Hotspot analysis combines code metrics (complexity, duplication) with change frequency (code churn from Git history). The logic: Code that is both complex and frequently changed incurs the highest costs. A file with 500 lines and Cyclomatic Complexity 35, changed 20 times in the last quarter, is a hot hotspot — development time regularly flows into managing its complexity.

Tools like CodeScene or Git log analysis with custom scripts make hotspots visible. The advantage: The analysis is completely objective and based on facts, not opinions.
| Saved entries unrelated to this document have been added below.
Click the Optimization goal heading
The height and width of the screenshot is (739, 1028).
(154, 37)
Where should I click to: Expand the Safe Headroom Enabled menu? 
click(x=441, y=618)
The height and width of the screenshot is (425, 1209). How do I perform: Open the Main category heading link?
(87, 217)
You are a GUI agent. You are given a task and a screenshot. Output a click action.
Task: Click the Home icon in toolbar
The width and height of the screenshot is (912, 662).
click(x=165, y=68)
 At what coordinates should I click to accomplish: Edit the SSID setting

Many teams are surprised by which areas are the actual hotspots — they often do not align with the areas developers would intuitively call "the worst code."

Strategies for Systematic Reduction

Reducing technical debt does not require heroic refactoring marathons but consistent practices integrated into the development process.
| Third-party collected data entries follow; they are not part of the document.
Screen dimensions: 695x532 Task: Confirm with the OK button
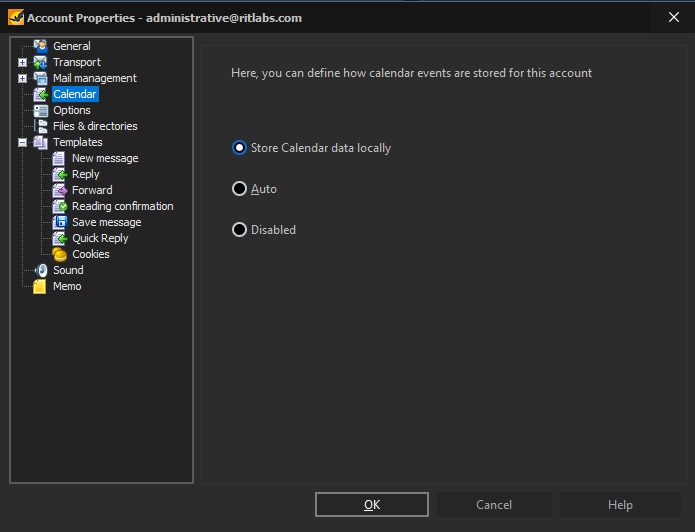(x=372, y=505)
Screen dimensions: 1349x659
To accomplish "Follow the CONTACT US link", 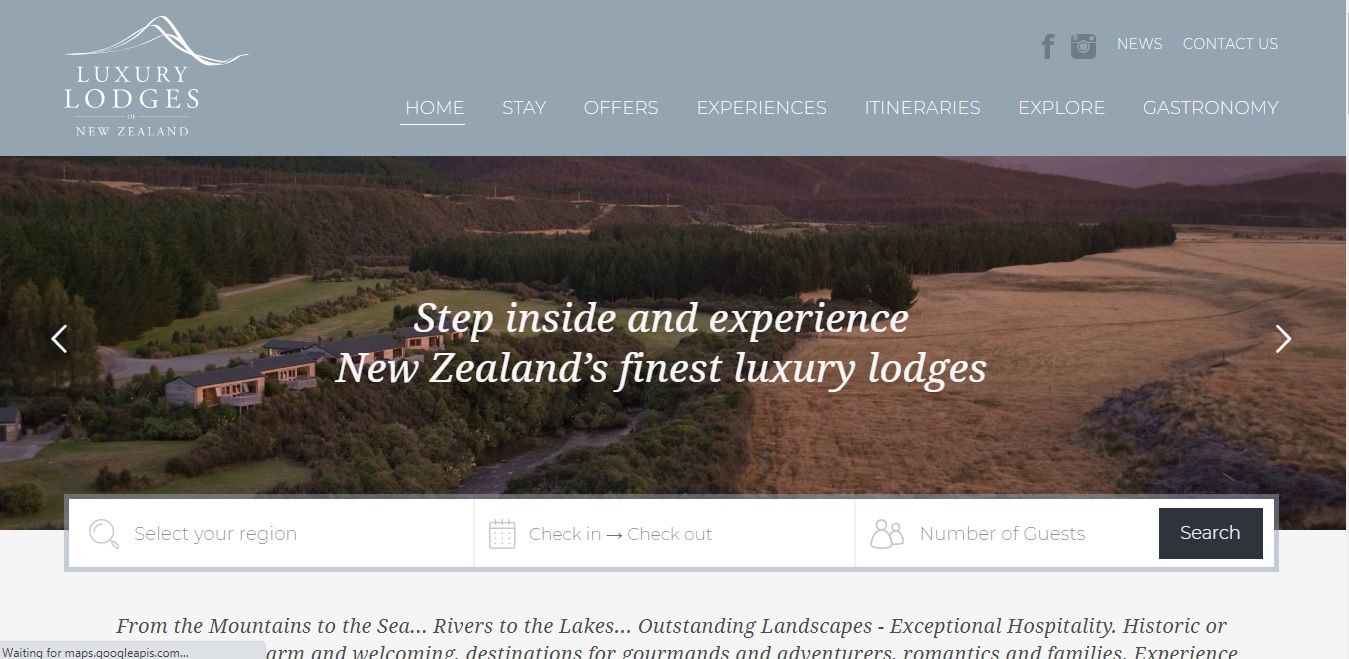I will tap(1230, 44).
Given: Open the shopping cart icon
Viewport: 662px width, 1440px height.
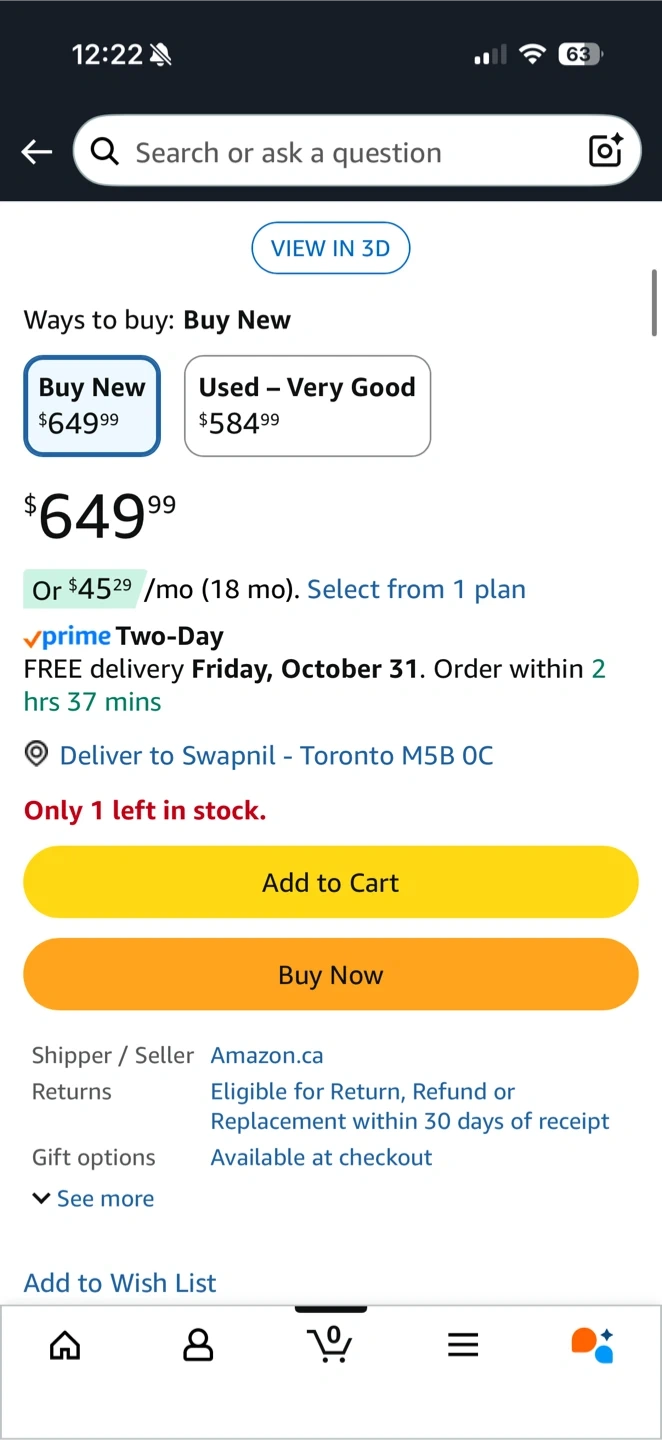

  1. 1The 20% Rule: Reserve 20% of development capacity for technical debt reduction. This is not a luxury — it is an investment in future delivery speed. Google, Microsoft, and other tech companies have empirically demonstrated that teams dedicating 20% to technical improvement deliver faster in the long run than teams investing 100% in features.
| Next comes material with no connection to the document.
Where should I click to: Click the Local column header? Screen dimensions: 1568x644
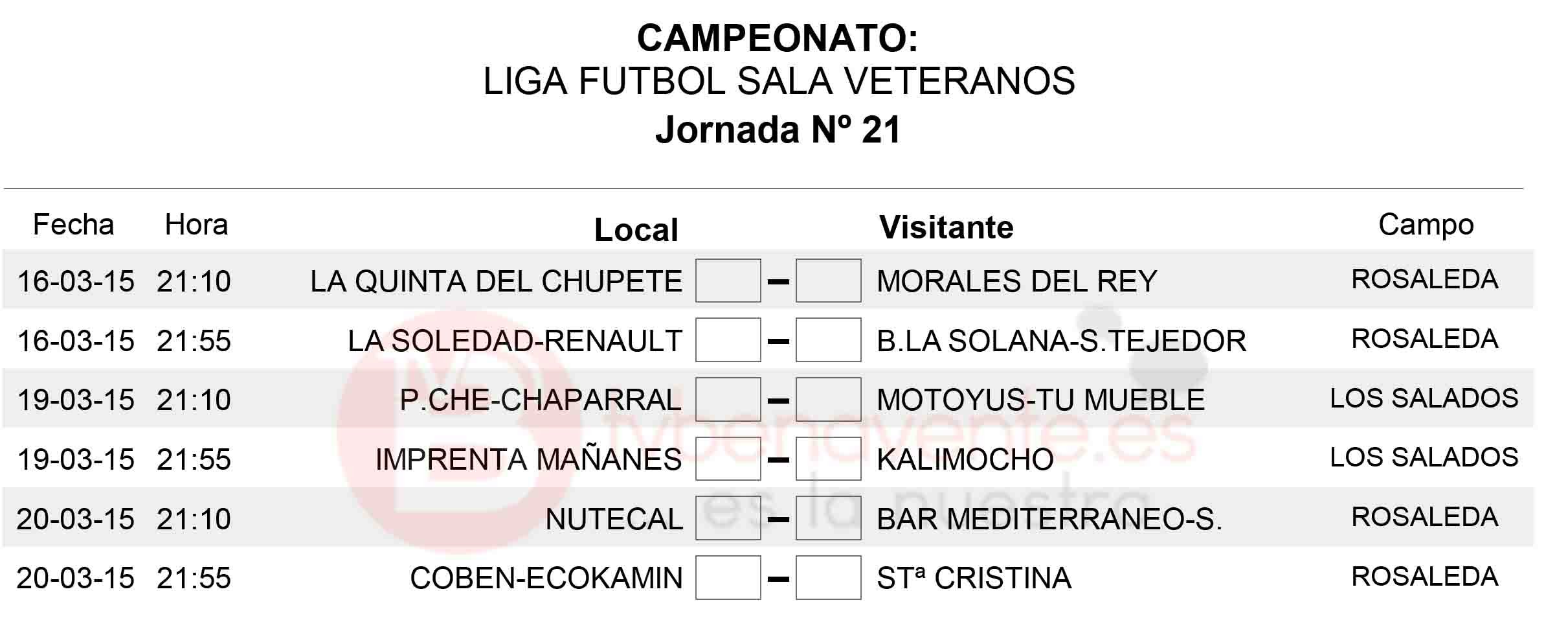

  2. 2Boy Scout Rule: "Leave the code better than you found it." When a developer touches a file for a feature, they simultaneously improve one aspect (better variable names, extracted method, added test). These micro-improvements are individually small but collectively the most effective mechanism against creeping debt accumulation.
  3. 3Refactoring stories, not sprints: Integrate refactoring into the regular product backlog, not as a separate "tech debt sprint." Every story containing technical improvements should clearly communicate the business benefit: not "Refactor Payment Module" but "Reduce checkout errors by 30% through simplifying the payment architecture."
  4. 4Strangler Fig Pattern: For larger architectural debts, do not replace all code at once. Instead, build the new solution in parallel and migrate functionality incrementally. This reduces risk and delivers incremental value — both systems temporarily coexist until the old one is fully replaced.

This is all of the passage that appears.